I’ve been saying for awhile now that falling government revenue and rising faculty salary expectations have made a really knock-down drag-em-out faculty strike somewhere in Canada – the kind that knocks out an entire semester – almost inevitable. The one that started Monday at Nova Scotia’s St. Francis Xavier University may not last that long, but boy does it look ugly.
Basically, the dispute appears to be as follows: Management is offering somewhere between a 6 and 7% salary increase over four years, but wants some kind of right to eliminate programs, based on financial exigency. The union is asking for something in the region of a 10-11% increase over four years, plus benefits enhancements, and wants management to jump off a cliff when it comes to financial exigency.
The union demands aren’t unreasonable in principle (assistant profs at X are paid well below the regional average, though the more senior ones do fine), but Nova Scotia universities are getting hit with both grant cuts and tuition caps these days, and revenue is down as a result. Personally, I’m amazed the university is even able to offer 6%, and one suspects they can only afford this because they expect to cut faculty positions either by attrition, or through using some type of exigency clause. This would explain why the union isn’t biting on the exigency clause; it would also suggest that the two sides are significantly further apart than the $3 million figure the university is putting out in the press.
The union seems to be trying to turn this into a fight about governance. They keeping pointing to “unnecessary” capital projects gone bad, implying that, but for cost overruns, money for salaries would be plentiful (even though they presumably know that capital and operating budgets are separate). There also seems to be some personal animus towards President Sean Riley, which I suppose is par for the course if you’re a President somewhere for 16 years; still, it’s not going to make a settlement any easier. As I say, it seems nasty.

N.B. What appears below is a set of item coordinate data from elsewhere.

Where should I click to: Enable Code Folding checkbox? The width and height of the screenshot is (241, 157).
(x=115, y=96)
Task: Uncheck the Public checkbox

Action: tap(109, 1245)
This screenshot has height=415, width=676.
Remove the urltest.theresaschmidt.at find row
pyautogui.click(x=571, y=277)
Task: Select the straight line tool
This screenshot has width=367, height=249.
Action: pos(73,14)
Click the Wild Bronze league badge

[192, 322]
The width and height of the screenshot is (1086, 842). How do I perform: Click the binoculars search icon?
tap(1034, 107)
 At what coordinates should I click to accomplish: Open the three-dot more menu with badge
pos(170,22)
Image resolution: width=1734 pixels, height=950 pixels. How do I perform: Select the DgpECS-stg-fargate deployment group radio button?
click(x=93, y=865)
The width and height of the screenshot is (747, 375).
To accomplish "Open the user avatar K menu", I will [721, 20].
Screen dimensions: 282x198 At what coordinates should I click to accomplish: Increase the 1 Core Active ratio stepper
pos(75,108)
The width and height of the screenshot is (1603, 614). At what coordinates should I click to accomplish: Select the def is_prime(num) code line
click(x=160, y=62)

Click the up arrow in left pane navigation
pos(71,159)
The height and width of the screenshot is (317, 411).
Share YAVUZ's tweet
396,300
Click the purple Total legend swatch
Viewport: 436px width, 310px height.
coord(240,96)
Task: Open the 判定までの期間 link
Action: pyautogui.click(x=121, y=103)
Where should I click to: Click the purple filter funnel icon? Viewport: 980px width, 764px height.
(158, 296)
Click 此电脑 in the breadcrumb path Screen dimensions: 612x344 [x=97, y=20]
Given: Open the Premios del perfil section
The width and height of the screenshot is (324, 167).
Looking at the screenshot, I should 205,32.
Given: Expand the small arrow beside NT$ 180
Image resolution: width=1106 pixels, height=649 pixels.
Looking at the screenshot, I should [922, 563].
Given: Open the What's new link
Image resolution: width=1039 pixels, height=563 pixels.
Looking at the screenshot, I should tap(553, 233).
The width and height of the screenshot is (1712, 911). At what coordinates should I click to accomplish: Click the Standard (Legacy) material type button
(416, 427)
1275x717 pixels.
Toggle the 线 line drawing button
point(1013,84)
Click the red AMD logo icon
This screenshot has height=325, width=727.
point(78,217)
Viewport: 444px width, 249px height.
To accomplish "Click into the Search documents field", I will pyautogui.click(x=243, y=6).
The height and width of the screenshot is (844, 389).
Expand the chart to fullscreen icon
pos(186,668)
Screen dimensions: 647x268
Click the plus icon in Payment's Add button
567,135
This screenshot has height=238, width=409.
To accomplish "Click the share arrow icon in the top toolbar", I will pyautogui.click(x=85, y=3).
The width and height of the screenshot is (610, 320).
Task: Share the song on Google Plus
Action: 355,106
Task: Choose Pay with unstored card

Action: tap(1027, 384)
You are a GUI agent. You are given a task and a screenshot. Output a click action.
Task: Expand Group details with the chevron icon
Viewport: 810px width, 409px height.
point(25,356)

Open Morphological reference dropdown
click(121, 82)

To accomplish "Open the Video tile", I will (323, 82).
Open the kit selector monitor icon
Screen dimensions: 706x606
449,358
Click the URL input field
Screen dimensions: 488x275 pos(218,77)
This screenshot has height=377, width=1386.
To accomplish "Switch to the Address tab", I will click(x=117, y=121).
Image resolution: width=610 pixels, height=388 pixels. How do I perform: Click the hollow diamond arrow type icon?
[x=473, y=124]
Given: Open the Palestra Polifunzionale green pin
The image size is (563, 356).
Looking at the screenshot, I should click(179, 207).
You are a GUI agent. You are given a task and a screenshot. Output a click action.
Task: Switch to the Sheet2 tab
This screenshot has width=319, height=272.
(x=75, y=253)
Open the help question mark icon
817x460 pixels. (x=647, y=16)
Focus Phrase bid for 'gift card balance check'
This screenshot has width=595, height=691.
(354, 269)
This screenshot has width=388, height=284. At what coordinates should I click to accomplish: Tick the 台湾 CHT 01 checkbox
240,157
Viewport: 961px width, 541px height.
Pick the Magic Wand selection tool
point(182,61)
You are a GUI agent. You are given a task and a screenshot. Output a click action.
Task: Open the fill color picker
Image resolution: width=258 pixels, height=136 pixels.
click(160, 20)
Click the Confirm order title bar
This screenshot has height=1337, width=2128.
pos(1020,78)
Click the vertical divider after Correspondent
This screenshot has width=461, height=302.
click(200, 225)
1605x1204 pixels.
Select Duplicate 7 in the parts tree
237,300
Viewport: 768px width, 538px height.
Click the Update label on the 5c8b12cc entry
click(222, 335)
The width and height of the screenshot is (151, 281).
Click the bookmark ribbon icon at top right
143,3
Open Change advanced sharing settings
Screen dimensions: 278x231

Here’s a proposal: given the state of public finance in Nova Scotia, the entire burden of this settlement is going to fall on students: either they’re going to get charged more, or they’ll receive fewer services in order to pay for the final deal. So, why not let the union make its case directly to students? Why not require the union to be explicit about the necessary fee hikes and service cuts that would be needed in order to pay profs what they want? Then let the students vote up or down on the whole thing.
Hey, it’s their money. If they want to trade shorter library hours and higher fees to keep profs happy, let them do so.